Article posté par buzzy 28 mai 2012 dans Geek et Science

C'était une idée toute simple au départ mais qui pourrait bien transformer la carte des maladies endémiques de l'Afrique subsaharienne. L'entomologiste Bart Knols qui dirige la société néerlandaise In2Care basée à Wageningen a peut-être trouvé le moyen d'éradiquer les moustiques, en particulier ceux qui sévissent sur le continent africain et qui sont vecteurs de la malaria (anophèle) et de la dengue.

Bart Knols

L'idée lui est venue le jour où il a réalisé que les traitements anti-puces administrés aux chiens bloquaient le système nerveux des parasites tout en étant complètement neutres pour les canidés. Pourquoi, s'est alors demandé Bart Knols, ce produit ou un de ses dérivés, n'agirait-il pas de la même manière sur l'Homme ?

Convaincu que son intuition était la bonne, le chercheur s'est attelé à la tâche et à mis au point un comprimé dont la composition précise est pour l'instant secrète : le médicament est en attente d'un brevet, ou plus précisemment d'un procuring patent qui autorise l'utilisation d'un médicament qui bénéficie déjà d'une autorisation de mise sur le marché mais qui était à l'origine destiné à être commercialisé à d'autres fins.

Evidemment, le produit n'en est encore qu'au stade des essais cliniques mais il semble déjà prometteur. Bart Knols l'a testé lui-même à plusieurs reprises - pas évident de trouver des cobayes pour ce type d'expériences - et il est efficace : une fois le sang contaminé ingéré, il ne faut pas plus d'un quart d'heure pour que les premiers moustiques commencent à tomber.

Si Bart Knols affirme pour l'instant n'avoir ressenti aucun effet secondaire, il est trop top pour dire si le comprimé est réellement innofensif : il se peut qu'il ait des effets totalement différents sur d'autres personnes.

De plus, comme le souligne Henk Schallig, coordinateur de recherches et parasitologue auprès de l'Institut royal des tropiques à Amsterdam, on ignore si le produit, qui n'a pas encore reçu d'agrément pour une utilisation par des êtres humains, pourra être utilisé par les personnes qui sont les plus à risque, c'est-à-dire les femmes enceintes qui sont les cibles privilégiées des anophèles.
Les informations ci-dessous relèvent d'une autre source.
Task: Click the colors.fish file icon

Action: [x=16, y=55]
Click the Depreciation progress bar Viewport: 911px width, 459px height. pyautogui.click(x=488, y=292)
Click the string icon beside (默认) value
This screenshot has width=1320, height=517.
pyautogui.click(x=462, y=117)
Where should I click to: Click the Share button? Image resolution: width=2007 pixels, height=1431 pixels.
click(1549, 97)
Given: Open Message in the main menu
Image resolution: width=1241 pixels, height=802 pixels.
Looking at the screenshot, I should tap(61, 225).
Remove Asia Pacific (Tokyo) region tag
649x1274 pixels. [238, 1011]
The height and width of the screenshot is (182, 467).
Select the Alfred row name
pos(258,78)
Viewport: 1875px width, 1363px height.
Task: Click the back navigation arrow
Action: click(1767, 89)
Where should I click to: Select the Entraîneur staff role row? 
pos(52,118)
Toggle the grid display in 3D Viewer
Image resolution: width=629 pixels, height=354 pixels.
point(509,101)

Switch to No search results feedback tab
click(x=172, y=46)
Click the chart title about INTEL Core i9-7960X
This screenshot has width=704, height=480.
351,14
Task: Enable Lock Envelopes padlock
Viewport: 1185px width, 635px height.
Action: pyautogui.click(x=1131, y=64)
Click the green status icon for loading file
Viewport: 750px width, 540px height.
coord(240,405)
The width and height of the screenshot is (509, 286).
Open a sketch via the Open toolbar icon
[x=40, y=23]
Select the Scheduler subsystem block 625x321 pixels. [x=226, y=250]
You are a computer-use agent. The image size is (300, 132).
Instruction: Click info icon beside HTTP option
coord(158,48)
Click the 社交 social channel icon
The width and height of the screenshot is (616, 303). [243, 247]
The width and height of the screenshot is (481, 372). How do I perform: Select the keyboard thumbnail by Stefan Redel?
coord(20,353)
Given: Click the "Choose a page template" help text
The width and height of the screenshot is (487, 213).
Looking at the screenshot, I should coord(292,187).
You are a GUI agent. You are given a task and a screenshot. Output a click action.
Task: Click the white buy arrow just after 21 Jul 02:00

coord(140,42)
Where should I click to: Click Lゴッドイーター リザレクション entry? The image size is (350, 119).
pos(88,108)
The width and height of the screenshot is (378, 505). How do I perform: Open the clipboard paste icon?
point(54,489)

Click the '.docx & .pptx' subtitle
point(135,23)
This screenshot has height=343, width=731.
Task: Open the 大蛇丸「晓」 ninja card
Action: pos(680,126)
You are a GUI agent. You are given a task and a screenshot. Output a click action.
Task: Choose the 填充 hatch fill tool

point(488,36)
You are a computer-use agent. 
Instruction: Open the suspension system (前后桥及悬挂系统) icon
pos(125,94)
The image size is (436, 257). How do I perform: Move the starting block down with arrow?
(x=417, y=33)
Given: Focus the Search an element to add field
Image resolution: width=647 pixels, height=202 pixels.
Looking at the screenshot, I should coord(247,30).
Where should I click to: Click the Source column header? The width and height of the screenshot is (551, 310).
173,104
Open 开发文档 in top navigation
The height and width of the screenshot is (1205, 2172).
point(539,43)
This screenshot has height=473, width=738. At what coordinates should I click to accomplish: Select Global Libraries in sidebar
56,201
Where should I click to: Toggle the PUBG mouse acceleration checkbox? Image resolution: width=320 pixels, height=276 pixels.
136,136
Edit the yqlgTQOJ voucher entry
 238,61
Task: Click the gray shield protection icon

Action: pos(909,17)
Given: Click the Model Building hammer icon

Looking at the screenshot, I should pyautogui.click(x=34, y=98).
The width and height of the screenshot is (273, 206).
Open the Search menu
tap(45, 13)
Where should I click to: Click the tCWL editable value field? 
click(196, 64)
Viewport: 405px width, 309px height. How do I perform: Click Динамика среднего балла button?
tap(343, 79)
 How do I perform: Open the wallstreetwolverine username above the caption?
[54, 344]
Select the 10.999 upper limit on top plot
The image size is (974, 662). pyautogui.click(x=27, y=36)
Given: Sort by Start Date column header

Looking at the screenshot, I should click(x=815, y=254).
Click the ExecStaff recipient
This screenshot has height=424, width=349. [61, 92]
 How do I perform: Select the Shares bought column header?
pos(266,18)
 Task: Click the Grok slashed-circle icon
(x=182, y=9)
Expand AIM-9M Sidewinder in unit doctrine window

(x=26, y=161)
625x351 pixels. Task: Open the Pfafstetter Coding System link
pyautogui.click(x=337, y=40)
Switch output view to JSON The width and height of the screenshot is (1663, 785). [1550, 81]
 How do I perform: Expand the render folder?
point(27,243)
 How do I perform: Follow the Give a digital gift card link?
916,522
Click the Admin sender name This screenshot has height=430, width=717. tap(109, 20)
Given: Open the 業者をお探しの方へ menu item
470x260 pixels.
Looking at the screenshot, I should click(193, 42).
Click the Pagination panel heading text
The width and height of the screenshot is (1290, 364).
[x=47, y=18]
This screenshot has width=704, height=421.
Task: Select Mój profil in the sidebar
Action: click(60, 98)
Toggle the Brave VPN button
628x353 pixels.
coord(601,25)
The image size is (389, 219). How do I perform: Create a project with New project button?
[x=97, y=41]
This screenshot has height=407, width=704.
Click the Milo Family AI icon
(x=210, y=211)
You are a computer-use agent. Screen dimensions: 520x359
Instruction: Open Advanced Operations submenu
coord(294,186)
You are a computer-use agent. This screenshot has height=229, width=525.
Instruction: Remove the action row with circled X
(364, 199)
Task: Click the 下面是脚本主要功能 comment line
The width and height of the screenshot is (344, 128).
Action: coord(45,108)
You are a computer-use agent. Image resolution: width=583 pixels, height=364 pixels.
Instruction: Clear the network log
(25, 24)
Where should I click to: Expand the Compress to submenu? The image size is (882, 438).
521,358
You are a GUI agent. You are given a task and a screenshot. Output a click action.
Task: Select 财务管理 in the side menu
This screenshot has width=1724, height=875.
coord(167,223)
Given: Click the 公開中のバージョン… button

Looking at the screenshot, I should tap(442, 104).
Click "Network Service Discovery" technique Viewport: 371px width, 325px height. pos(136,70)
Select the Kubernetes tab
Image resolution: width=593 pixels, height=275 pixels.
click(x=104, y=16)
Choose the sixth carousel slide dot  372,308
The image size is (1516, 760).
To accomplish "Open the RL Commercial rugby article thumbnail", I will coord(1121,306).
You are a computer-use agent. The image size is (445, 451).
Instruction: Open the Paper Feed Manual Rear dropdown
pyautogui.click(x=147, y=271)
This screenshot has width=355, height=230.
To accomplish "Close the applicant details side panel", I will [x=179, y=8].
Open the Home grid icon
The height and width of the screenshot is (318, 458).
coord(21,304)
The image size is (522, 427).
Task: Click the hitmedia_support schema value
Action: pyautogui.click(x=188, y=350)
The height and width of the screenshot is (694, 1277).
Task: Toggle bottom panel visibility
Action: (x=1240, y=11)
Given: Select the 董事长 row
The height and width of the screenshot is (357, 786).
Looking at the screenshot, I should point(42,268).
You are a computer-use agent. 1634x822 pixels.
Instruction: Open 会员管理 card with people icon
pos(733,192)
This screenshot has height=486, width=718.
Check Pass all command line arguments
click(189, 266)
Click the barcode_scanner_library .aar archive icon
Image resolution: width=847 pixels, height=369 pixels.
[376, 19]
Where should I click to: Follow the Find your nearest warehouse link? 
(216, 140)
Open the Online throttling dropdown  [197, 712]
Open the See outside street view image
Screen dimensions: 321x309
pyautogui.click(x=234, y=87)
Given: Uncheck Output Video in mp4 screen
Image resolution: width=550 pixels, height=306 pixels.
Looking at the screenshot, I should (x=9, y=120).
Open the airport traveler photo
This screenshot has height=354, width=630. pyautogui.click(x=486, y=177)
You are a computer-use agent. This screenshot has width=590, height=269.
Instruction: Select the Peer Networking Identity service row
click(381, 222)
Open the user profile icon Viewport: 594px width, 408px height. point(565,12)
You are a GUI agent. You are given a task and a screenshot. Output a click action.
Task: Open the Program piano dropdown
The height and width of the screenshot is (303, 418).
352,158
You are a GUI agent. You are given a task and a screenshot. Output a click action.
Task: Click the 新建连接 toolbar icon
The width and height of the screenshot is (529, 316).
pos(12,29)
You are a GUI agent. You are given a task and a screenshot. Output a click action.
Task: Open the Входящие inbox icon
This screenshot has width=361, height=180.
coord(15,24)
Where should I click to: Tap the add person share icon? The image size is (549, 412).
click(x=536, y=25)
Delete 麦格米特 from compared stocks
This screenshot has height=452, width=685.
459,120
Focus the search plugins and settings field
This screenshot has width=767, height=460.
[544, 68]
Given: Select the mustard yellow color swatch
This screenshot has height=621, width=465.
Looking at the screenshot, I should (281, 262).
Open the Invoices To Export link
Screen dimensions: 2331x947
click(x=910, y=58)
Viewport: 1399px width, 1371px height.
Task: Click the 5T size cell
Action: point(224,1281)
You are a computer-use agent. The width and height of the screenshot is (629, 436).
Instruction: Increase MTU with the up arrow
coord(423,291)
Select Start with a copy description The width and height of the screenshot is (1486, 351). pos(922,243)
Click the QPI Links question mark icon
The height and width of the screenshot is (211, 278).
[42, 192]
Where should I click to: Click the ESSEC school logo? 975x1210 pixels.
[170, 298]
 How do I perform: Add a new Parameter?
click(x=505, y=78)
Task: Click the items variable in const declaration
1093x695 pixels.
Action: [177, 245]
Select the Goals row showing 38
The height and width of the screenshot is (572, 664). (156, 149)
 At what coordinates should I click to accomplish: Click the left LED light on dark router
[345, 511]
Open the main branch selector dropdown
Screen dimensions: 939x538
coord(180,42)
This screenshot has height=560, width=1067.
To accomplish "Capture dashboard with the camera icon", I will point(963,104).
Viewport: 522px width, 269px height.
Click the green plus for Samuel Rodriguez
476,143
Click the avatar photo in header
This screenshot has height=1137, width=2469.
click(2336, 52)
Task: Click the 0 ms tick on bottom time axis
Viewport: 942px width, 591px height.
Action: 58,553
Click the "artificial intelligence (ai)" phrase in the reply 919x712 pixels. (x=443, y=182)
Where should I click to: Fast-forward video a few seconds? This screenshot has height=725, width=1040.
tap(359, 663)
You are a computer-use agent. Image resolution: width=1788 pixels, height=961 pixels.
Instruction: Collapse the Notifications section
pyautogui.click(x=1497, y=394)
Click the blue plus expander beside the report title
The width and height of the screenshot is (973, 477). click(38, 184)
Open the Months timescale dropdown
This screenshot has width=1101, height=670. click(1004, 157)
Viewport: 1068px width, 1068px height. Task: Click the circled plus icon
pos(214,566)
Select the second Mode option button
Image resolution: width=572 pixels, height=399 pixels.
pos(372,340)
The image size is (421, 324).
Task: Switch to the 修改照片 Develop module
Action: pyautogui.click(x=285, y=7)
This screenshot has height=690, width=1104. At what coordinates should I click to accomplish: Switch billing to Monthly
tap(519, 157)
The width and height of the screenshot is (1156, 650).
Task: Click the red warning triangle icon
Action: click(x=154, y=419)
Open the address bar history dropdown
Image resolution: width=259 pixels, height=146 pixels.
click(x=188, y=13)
Le chercheur, convaincu de l'intérêt que pourrait présenter ce médicament nuance néanmoins l'optimisme qu'il pourrait susciter : "(...) Le foetus dans l'utérus est vulnérable. Ce ne serait pas la première fois qu'un médicament prometteur échoue au stade expérimental car les risques sont trop élevés pour l'enfant à naître."